I solve this using the binomial theorem .

Same and exactly the same method as I used. Cheers!

Kishore S. Shenoy - 5 years, 9 months ago

Jake Lai
Feb 24, 2015

First, we simplify.

$\left( \frac{1}{3^{\frac{5}{3}}} \right)^{\log_{3} 8} = 3^{-5\log_{3} 8/3} = 2^{-5} = (\frac{1}{\sqrt{2}})^{10}$

This implies $n = 10$ . Now, by the binomial theorem, the 5th term will be

${10 \choose 6}(2^{1/3})^{6}(-\frac{1}{\sqrt{2}})^{10-6} = {10 \choose 6} = \boxed{210}$

Doesn't the question ask for the 5th term however? Also isn't the term you calculated above, the 6th term not the 7th term?

Sadat Shaik - 6 years, 3 months ago

It's the 7th term.

Because in the binomial theorem $\displaystyle (a+b)^{n} \sum_{k=0}^{n} {n \choose k}a^{k}b^{n-k}$ you are computing a total of 11 terms; since the convention is the expression above (even though you could switch the indices $k$ and $n-k$ if you wanted to) the 7th term is then at $k=6$ .

The author probably made a typo, since the terms at $k = 4,5$ do not give an integral value (the input is integral). I've disputed the problem.

Edit: See Calvin's comment.

Jake Lai - 6 years, 3 months ago

Jake, you have your order of terms mixed up. The first term of $(a+b)^n$ is $a ^ n$ , which is not obtained by setting $k = 0$ in your expression.

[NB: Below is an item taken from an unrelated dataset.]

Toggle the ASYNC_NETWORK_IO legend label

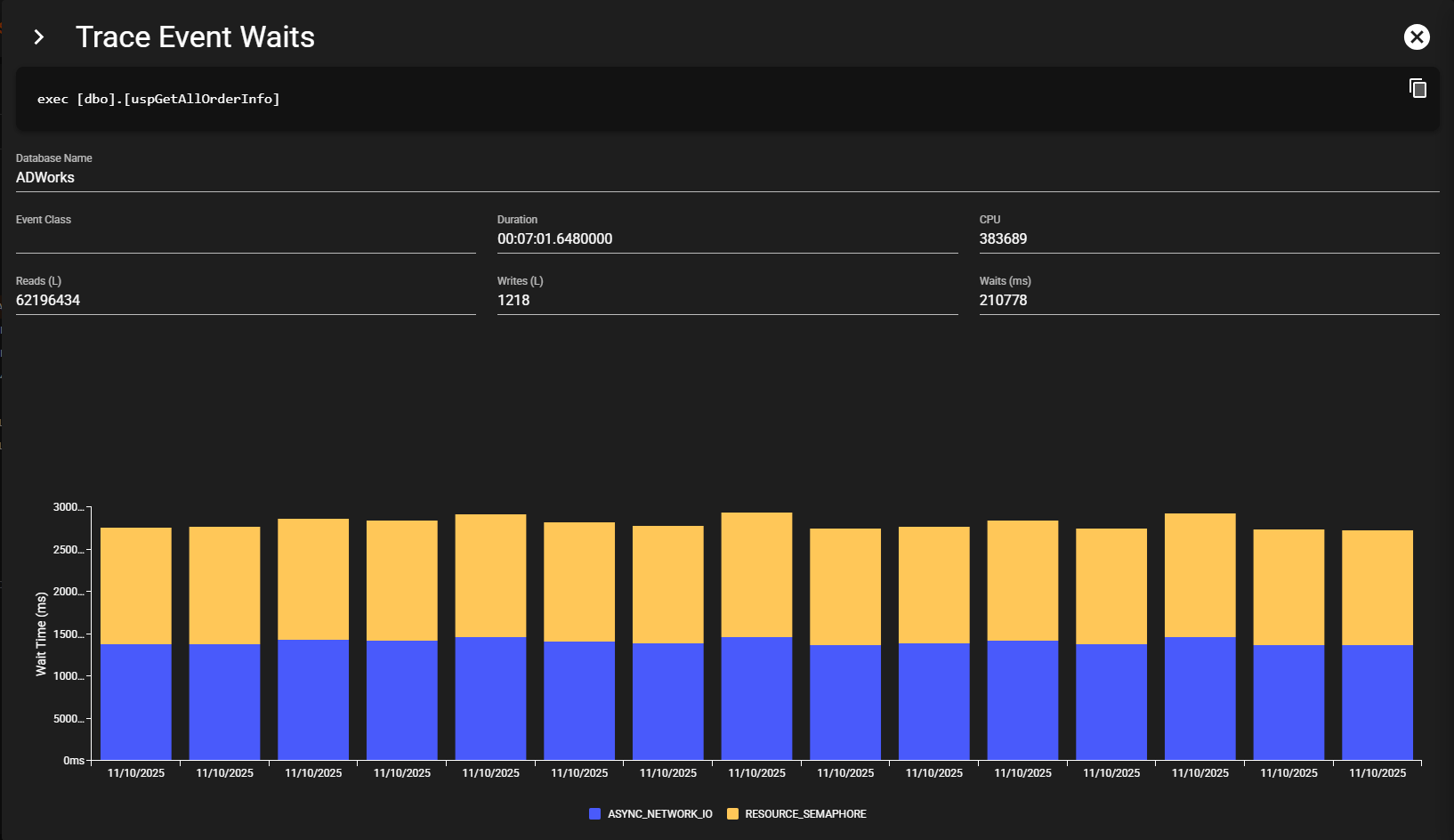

Instead, it should be $( a+b)^n = \sum_{k=0}^n { n \choose k } a ^ { n-k } b^{k}$ .

This explains the discrepancy between your "7th term" and his "5th term".

Calvin Lin Staff - 6 years, 3 months ago

@Calvin Lin – Argh, yup. I've made the necessary change to the problem and my solution. Thanks.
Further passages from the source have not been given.